▶ Task details
All records are to be reproduced verbatim, with images omitted.

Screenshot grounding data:
_ _ _ _

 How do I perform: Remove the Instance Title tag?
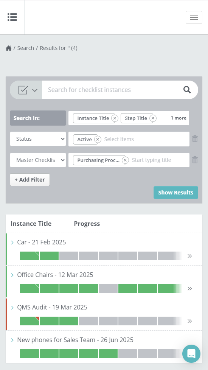[x=115, y=118]
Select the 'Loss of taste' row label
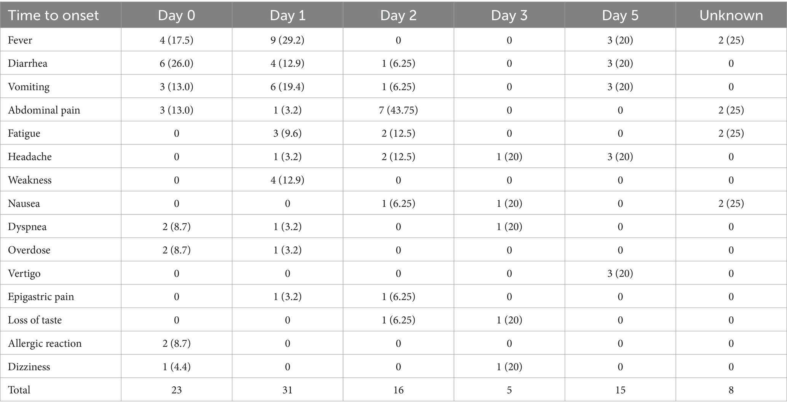The width and height of the screenshot is (787, 408). pyautogui.click(x=35, y=320)
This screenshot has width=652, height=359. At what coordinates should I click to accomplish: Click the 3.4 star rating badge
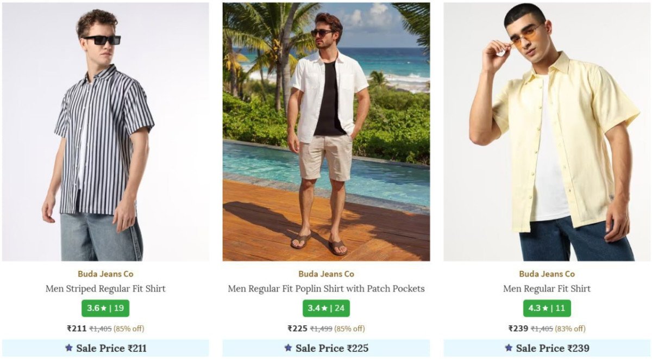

_ _ _ _

▶ Result of this exercise
 How do I perform: Remove the Instance Title tag?
[x=115, y=118]
Select the 'Loss of taste' row label
The width and height of the screenshot is (787, 408). pyautogui.click(x=35, y=320)
This screenshot has width=652, height=359. At what coordinates should I click to accomplish: Click the 3.4 star rating badge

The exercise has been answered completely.